When Knox arrived a year ago, my other three little guys experienced chaos and upheaval. For a solid 6 months (2 months before the birth, at least 4 months after) stood a tired and highly emotional mom.
Our relationships suffered. My boys just didn't trust me. Eyes questioned my harsh tone. Bodies leaned away from my reach. They didn't believe I had their best interest in mind.
Fortunately I've spent the last year rebuilding that trust. But it's taken a focused effort. More patience and understanding on my part.
This process of rebuilding trust all made more sense when I recently read, "Horse Sense for People" by the Horse Whisperer (Monty Roberts). This man trains horses in an unconventional way. He does not use harsh methods. Instead he develops a trusting relationship with the horse and establishes he is not a threat to the horse. Then he proceeds with training.
He learned horses are fight or flight animals. "To saddle a horse, for example, is to provoke the sense that he is being attacked by a predator and this leads him to act in self-defense." Traditional trainers keep the horse chained up and then whip him when he attacks or tries to get away.
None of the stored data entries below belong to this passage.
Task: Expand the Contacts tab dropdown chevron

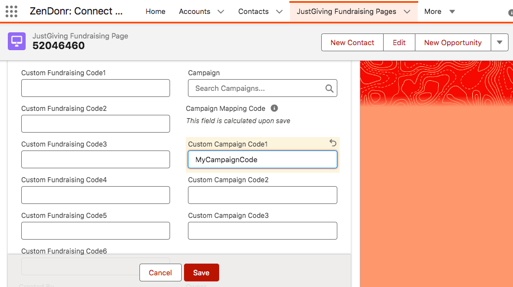Action: 279,12
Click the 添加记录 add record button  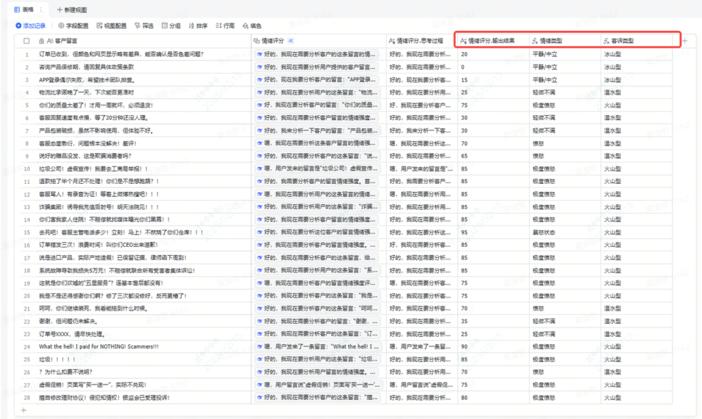point(31,25)
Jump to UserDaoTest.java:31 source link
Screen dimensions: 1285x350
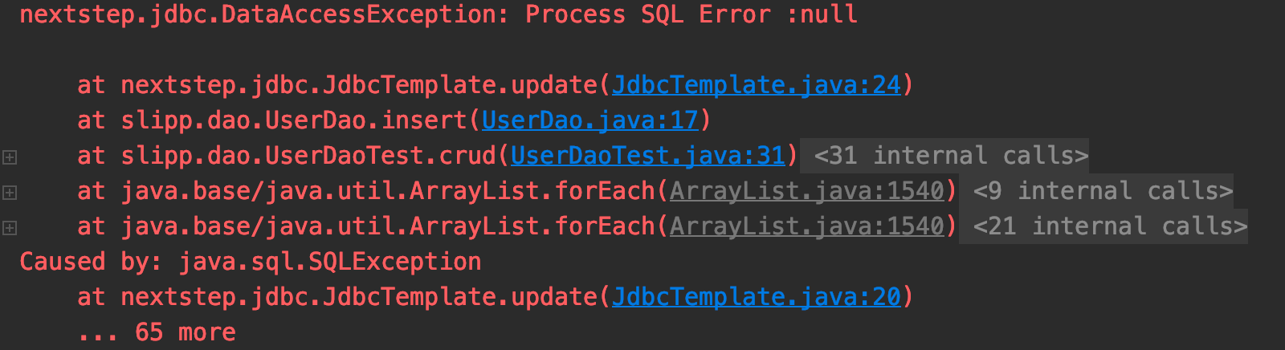[x=647, y=156]
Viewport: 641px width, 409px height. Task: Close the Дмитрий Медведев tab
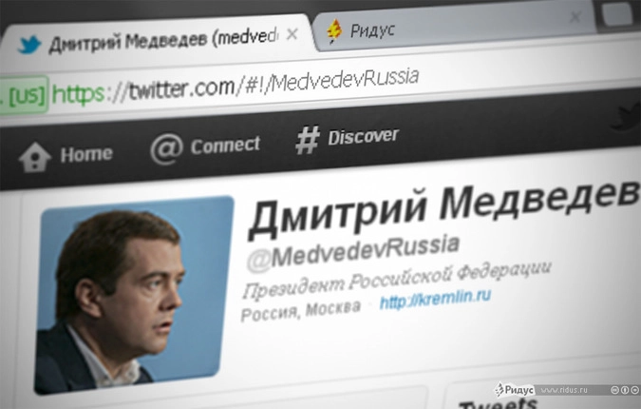pos(292,34)
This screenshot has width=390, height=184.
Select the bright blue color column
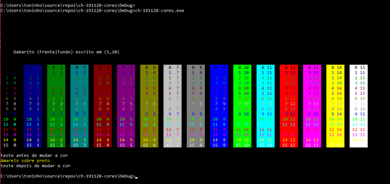pos(219,106)
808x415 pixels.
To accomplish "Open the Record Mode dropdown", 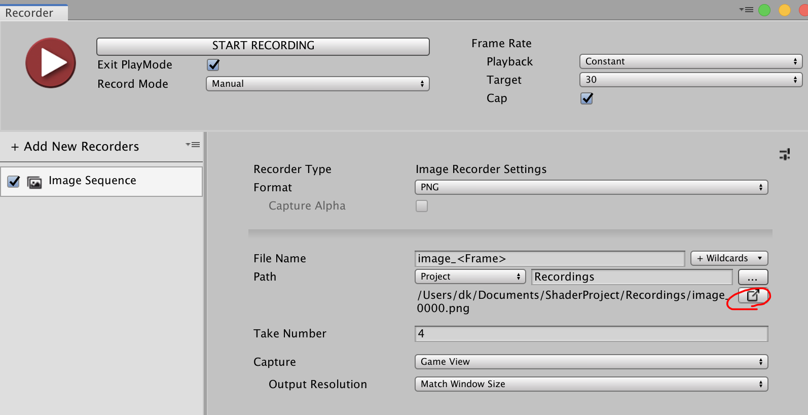I will click(x=317, y=84).
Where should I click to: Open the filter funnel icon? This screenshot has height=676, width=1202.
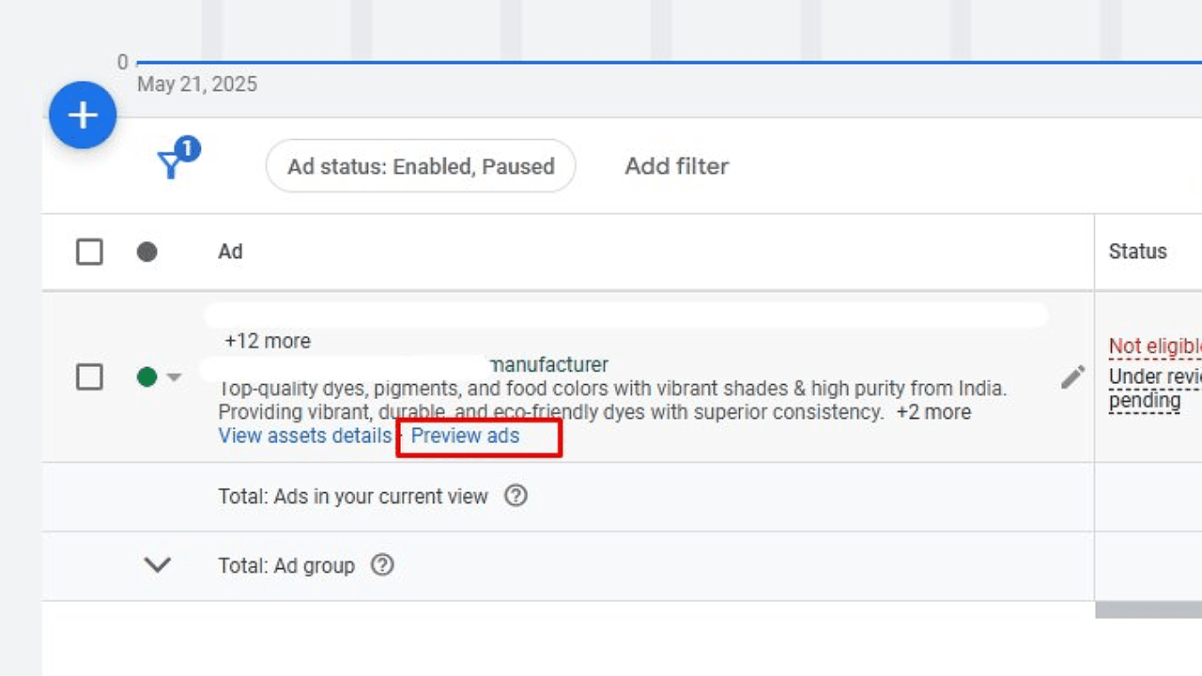pyautogui.click(x=171, y=165)
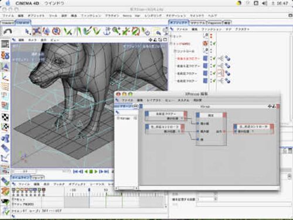293x220 pixels.
Task: Toggle the checkbox in the bottom attributes panel
Action: pos(197,200)
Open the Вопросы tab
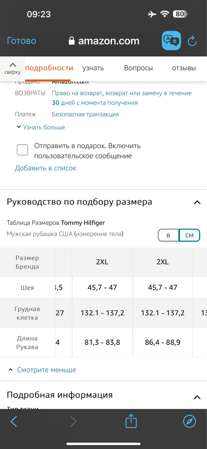Screen dimensions: 207x449 point(138,68)
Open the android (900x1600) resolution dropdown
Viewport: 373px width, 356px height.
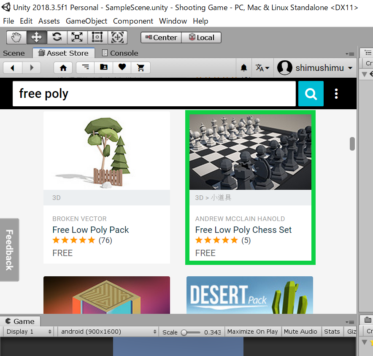click(x=108, y=332)
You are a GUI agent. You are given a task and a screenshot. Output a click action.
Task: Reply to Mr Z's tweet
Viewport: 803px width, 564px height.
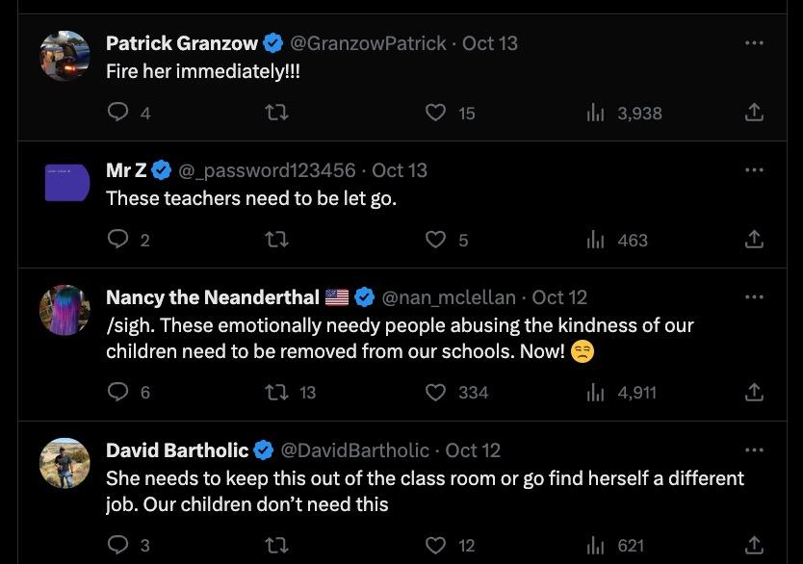point(117,240)
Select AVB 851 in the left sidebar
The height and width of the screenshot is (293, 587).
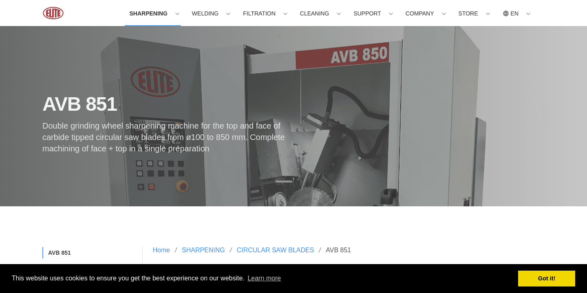coord(59,253)
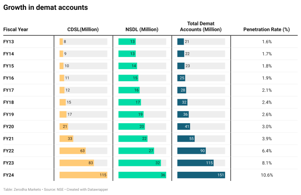Click the FY24 penetration rate 10.6% value
The height and width of the screenshot is (195, 301).
pos(267,175)
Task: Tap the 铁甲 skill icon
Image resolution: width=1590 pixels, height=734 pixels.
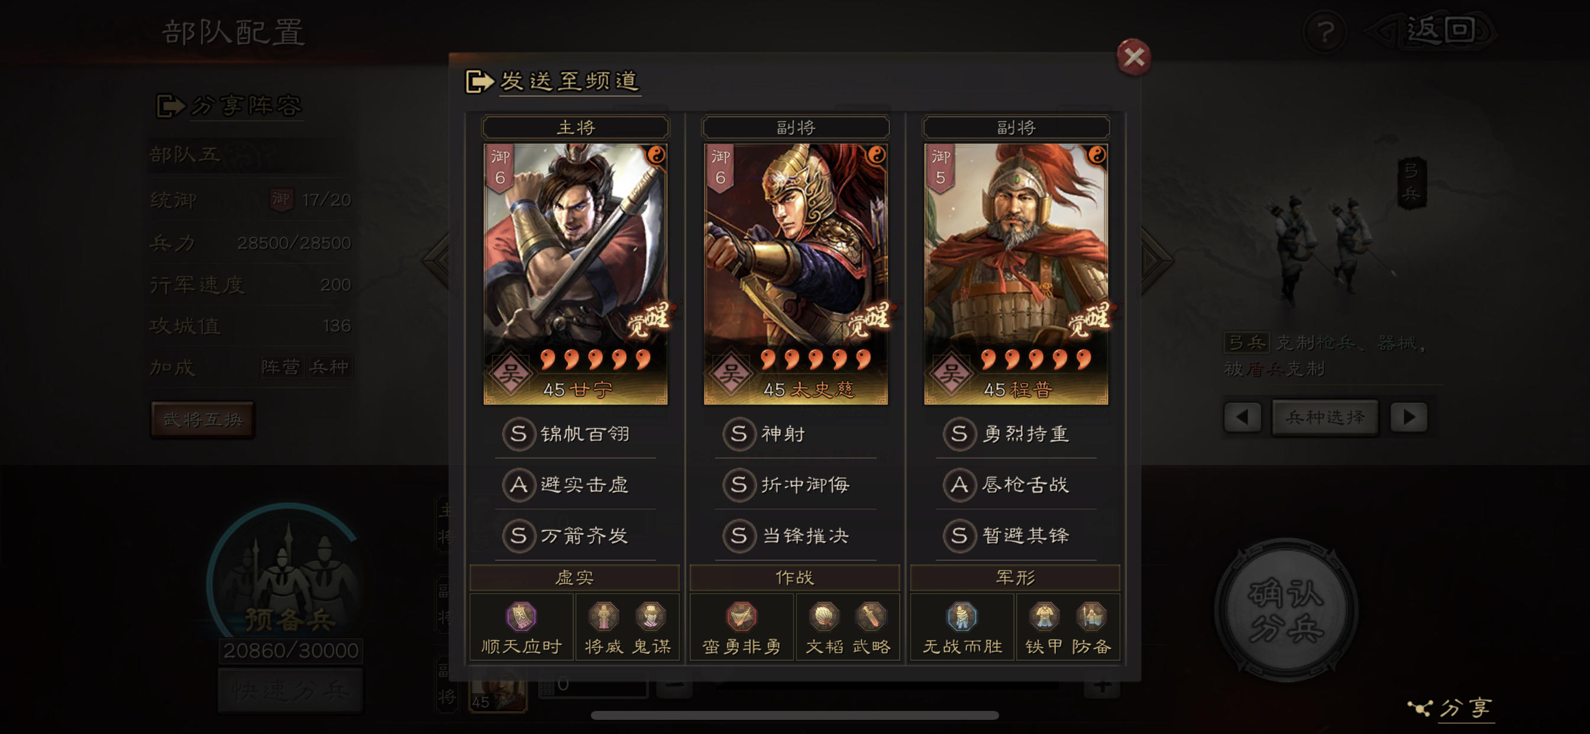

They work from the principle, "You do what I tell you, or I'll hurt you."
The Horse Whisperer realized he had to communicate to the horses they could trust him, and he had to earn that trust. He found he could help the horse to discover the joys of working together, all without coercion and pain.
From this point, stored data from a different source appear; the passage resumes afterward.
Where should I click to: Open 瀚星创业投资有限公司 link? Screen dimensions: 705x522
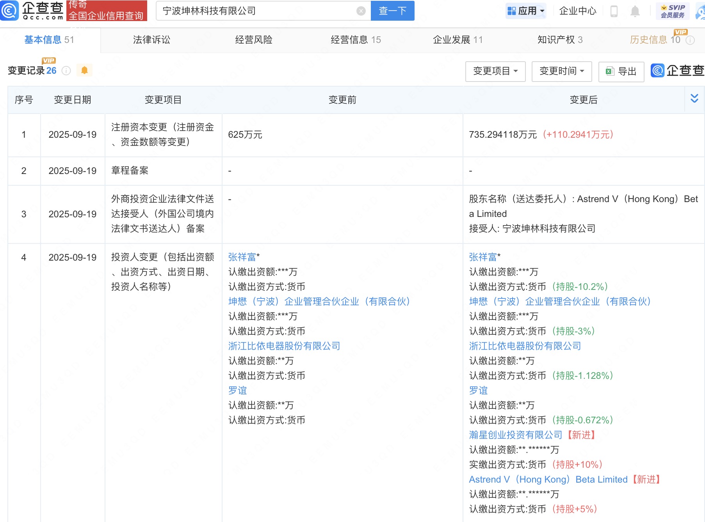(x=515, y=435)
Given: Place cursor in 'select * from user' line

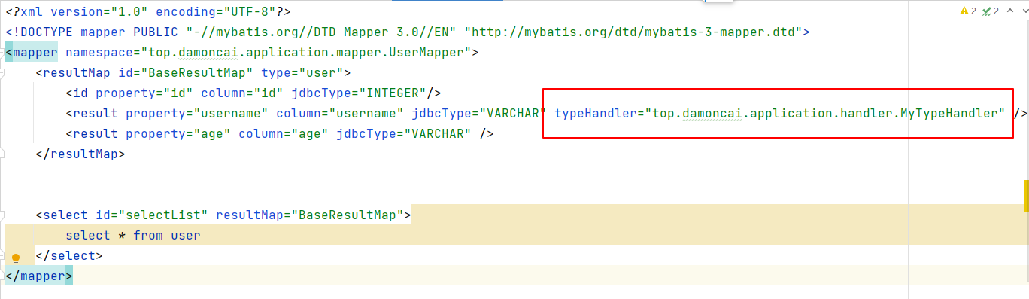Looking at the screenshot, I should click(133, 236).
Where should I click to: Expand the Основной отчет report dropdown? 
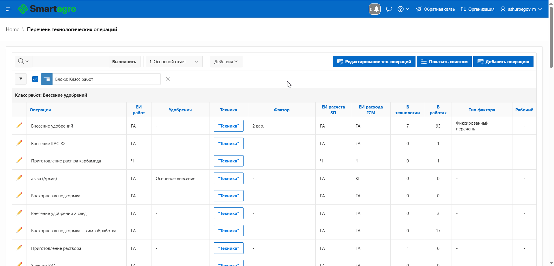pos(174,61)
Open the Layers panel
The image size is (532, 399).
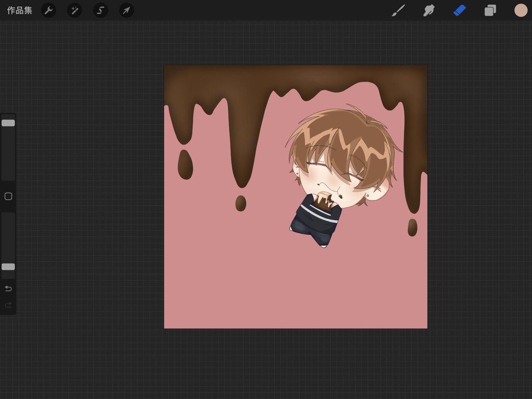(x=490, y=11)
Even though my boys aren't animals (a fact hard to believe sometimes), there is something to be learned from the Horse Whisperer's insight. By establishing trust, my boys learn the joy of partnership and working together. They are more willing to accept discipline because they know I have their best interest in mind (not just for my comfort & convenience).
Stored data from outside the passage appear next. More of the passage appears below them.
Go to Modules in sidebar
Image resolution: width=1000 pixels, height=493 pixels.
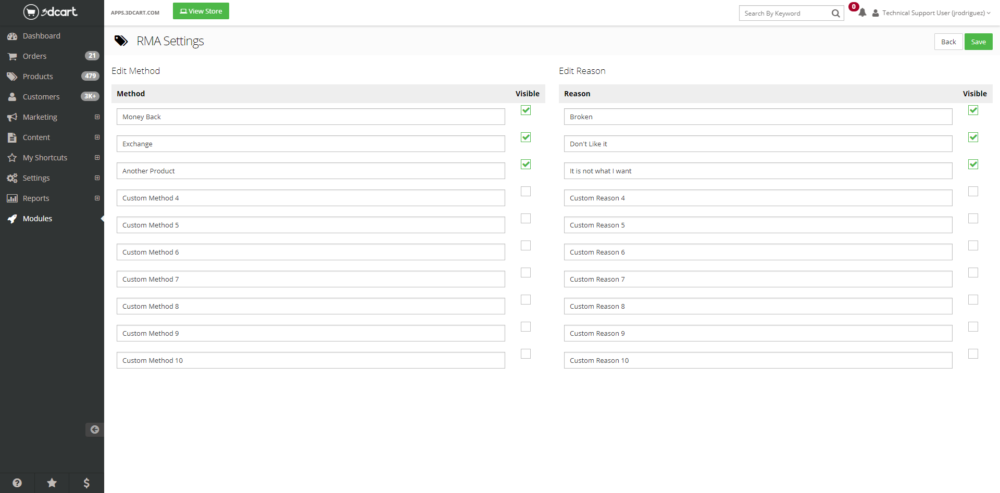[x=37, y=219]
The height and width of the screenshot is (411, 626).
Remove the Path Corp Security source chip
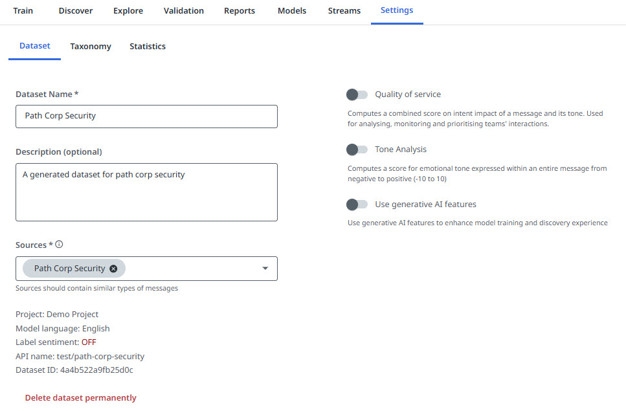[x=113, y=269]
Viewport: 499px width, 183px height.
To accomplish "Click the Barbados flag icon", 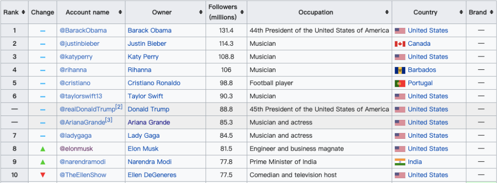I will (x=400, y=70).
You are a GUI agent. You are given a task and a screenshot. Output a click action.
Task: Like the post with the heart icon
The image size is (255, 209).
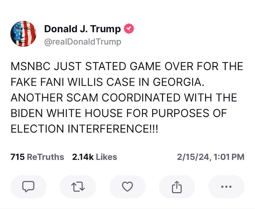click(128, 187)
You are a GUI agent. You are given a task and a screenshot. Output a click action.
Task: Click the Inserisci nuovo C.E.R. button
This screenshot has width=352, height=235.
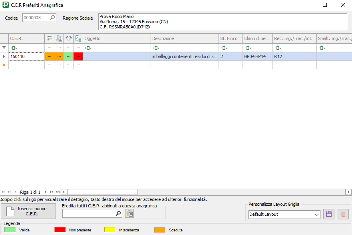pos(28,211)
Isn't that the approach God takes with us? Our entire relationship with God begins with faith (or trust). A faith He does not force upon us. We are given the free will to believe in the existence of God, to believe He loves us, to believe He sent His son to die for us.
He does not force us into obedience. He provides rules (laws) for our own benefit, safety and blessing. He desires a relationship with us. Not only a relationship, but a healthy, loving, growing relationship.
Jesus approached the disciples the same way. He did not force them to follow him but proved himself loving and trustworthy. Once they viewed him as a Rabbi/leader/teacher, he trained and corrected them. Take the calling of Simon Peter:
"When he had finished speaking, he said to Simon, “Put out into deep water, and let down the nets for a catch.”
Simon answered, “Master, we’ve worked hard all night and haven’t caught anything. But because you say so, I will let down the nets."
Then Jesus said to Simon, “Don’t be afraid; from now on you will fish for people.” 11 So they pulled their boats up on shore, left everything and followed him.
Do you feel like your kids trust you? How do you help foster a trusting relationship in your home?
*As I was processing this concept of trust, my son brought home the book "Lass" by Roland Gebauer. This story is about a man who gains the trust of a wild sheepdog, trains him how to herd sheep, and the dog ends up saving a single lost sheep. A great story to read with your kids about God's redemptive work in our lives.